= Beginning of Section =
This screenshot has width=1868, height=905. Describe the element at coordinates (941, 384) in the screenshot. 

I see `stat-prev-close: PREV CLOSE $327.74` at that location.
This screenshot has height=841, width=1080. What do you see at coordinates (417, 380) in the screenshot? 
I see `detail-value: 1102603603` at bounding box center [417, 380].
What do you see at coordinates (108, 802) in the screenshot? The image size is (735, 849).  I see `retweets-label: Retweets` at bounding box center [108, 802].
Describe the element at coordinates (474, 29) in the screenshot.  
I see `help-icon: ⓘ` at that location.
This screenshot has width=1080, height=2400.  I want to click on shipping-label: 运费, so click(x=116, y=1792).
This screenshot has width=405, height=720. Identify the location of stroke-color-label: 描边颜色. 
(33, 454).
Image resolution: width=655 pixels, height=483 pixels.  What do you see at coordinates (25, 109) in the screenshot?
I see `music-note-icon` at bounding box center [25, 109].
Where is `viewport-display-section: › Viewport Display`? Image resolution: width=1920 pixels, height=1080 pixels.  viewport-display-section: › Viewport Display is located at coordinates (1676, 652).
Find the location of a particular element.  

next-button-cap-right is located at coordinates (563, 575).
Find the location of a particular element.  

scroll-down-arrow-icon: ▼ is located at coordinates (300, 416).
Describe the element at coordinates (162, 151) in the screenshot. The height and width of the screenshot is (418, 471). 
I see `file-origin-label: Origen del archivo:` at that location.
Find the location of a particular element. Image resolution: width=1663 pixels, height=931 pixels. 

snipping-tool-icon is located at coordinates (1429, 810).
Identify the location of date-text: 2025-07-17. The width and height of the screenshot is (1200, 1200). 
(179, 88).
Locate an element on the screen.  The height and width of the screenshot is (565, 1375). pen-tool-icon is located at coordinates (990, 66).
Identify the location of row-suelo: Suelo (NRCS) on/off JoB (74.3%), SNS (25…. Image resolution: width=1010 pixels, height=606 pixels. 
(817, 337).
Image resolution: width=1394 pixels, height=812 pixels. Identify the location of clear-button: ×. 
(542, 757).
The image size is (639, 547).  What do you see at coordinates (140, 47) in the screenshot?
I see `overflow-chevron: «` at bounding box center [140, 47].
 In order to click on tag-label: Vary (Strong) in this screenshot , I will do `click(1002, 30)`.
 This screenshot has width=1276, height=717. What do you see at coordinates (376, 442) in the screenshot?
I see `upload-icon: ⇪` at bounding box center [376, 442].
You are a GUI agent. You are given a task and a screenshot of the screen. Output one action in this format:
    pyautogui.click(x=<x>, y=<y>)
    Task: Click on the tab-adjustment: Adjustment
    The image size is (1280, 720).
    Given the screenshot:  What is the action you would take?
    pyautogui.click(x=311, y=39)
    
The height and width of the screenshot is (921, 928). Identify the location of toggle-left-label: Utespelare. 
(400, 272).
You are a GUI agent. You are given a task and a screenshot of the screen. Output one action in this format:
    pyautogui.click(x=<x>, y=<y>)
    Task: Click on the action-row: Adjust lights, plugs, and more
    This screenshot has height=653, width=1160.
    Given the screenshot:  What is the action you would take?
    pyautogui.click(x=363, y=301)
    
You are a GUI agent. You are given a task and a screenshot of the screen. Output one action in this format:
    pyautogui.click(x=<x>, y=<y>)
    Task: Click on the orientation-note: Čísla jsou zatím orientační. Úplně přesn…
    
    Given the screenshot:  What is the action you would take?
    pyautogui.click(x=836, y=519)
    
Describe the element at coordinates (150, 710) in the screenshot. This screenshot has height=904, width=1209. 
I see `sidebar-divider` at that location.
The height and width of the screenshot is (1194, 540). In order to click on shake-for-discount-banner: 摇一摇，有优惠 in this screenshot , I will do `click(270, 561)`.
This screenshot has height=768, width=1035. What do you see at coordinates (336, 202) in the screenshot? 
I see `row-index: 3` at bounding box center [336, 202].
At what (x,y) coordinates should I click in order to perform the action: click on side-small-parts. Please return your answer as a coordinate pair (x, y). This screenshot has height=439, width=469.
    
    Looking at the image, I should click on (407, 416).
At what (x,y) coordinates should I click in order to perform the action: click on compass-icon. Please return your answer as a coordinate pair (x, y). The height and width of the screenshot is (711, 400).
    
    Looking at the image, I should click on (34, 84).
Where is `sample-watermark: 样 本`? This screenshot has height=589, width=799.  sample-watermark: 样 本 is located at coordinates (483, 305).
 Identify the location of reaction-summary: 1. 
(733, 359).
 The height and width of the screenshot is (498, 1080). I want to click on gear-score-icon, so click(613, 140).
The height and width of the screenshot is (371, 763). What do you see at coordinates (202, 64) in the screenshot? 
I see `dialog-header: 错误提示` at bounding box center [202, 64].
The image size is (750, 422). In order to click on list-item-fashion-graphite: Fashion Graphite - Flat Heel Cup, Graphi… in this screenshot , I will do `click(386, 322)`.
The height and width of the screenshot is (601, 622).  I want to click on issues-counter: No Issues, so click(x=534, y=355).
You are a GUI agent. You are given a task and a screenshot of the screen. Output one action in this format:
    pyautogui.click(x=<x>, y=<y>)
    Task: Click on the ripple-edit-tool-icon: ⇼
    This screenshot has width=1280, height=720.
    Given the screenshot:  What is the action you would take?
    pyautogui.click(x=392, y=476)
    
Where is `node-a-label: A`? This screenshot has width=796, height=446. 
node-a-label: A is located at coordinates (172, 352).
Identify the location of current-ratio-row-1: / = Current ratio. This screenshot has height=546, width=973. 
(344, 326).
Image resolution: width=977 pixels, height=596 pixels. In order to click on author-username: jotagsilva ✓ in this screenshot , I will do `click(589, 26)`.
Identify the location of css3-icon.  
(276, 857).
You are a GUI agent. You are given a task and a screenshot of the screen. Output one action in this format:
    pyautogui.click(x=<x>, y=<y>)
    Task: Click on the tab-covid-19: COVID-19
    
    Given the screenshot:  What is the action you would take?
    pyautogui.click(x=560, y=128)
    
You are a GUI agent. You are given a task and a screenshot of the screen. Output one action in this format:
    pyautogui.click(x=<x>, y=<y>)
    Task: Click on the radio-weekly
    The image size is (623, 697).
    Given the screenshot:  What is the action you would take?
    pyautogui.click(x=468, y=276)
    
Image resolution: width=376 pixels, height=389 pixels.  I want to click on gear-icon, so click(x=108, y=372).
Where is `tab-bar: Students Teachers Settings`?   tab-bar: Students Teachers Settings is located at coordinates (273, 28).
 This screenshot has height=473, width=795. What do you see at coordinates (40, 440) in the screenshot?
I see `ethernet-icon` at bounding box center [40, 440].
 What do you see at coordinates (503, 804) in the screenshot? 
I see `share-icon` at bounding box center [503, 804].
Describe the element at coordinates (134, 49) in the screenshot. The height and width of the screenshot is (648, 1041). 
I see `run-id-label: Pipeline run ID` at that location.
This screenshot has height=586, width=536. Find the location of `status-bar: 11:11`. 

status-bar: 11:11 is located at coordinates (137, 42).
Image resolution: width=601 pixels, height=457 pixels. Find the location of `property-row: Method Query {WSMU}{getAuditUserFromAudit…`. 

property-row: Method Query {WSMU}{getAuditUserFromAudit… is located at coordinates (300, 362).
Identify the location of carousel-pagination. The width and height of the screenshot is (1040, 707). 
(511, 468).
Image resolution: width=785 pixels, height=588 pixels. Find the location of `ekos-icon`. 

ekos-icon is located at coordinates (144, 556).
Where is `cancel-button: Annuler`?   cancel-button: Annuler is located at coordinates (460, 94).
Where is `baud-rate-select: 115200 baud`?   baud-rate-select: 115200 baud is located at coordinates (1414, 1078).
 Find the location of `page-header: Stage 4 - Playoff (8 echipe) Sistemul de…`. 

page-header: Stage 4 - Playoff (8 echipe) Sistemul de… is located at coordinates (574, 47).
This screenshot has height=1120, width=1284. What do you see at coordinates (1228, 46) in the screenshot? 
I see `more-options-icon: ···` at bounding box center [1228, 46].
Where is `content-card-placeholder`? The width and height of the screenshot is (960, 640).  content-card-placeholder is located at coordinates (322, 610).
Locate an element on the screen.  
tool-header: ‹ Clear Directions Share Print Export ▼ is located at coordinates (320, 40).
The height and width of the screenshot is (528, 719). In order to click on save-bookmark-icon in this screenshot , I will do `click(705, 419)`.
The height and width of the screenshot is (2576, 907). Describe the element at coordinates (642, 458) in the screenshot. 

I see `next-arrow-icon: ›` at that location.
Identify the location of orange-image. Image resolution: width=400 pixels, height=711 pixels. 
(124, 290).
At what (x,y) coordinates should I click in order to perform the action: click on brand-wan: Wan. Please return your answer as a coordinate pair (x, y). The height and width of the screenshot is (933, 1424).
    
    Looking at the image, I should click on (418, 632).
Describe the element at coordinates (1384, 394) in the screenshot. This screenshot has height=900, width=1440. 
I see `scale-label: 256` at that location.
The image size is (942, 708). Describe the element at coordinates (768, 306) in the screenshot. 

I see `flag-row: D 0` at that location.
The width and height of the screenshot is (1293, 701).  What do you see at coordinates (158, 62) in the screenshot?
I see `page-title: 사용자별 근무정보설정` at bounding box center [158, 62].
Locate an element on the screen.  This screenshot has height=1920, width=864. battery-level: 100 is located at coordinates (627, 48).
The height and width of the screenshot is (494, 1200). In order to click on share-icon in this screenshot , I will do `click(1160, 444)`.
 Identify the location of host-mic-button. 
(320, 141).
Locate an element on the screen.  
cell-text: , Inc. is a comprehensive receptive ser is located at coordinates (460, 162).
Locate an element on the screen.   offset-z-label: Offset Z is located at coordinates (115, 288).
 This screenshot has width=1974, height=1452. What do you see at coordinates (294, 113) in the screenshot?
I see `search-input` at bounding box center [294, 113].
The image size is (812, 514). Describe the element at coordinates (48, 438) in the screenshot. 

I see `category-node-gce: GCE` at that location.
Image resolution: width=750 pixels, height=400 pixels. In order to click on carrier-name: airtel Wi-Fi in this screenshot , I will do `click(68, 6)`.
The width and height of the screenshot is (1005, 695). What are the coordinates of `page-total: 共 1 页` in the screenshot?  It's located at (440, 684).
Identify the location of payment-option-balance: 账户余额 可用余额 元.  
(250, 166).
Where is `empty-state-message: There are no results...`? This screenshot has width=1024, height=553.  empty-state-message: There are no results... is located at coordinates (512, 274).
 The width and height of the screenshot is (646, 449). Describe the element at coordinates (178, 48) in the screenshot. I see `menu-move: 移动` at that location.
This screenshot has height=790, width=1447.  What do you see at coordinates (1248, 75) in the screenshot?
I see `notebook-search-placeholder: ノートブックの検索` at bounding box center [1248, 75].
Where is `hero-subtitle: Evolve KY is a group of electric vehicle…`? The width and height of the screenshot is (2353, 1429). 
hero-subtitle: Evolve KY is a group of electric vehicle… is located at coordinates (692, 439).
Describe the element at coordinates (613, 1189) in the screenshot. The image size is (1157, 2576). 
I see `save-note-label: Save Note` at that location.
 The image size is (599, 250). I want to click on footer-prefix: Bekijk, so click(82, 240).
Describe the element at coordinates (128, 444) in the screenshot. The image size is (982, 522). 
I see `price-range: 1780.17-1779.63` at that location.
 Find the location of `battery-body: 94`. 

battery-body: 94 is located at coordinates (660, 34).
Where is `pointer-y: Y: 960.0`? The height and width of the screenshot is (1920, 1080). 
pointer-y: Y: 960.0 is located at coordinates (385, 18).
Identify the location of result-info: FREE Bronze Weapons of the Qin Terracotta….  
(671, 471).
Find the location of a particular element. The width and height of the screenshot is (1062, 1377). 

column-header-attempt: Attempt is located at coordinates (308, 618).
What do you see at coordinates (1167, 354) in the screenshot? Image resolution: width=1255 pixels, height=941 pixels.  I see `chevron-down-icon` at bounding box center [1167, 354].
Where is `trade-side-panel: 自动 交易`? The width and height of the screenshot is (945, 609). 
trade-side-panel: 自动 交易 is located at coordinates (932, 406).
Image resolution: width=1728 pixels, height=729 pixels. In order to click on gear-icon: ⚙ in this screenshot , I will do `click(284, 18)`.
= End of Section =
▶ _INSTRUCTIONS FOR THE TASK_
Print the lines above again word for word, starting with the line that contains "What do you see at coordinates (503, 804)" and going on through the line that contains "status-bar: 11:11 is", both included. Reproduce only those lines.

▶ _WRITTEN SOLUTION_
 What do you see at coordinates (503, 804) in the screenshot? 
I see `share-icon` at bounding box center [503, 804].
Describe the element at coordinates (134, 49) in the screenshot. The height and width of the screenshot is (648, 1041). 
I see `run-id-label: Pipeline run ID` at that location.
This screenshot has height=586, width=536. Find the location of `status-bar: 11:11`. 

status-bar: 11:11 is located at coordinates (137, 42).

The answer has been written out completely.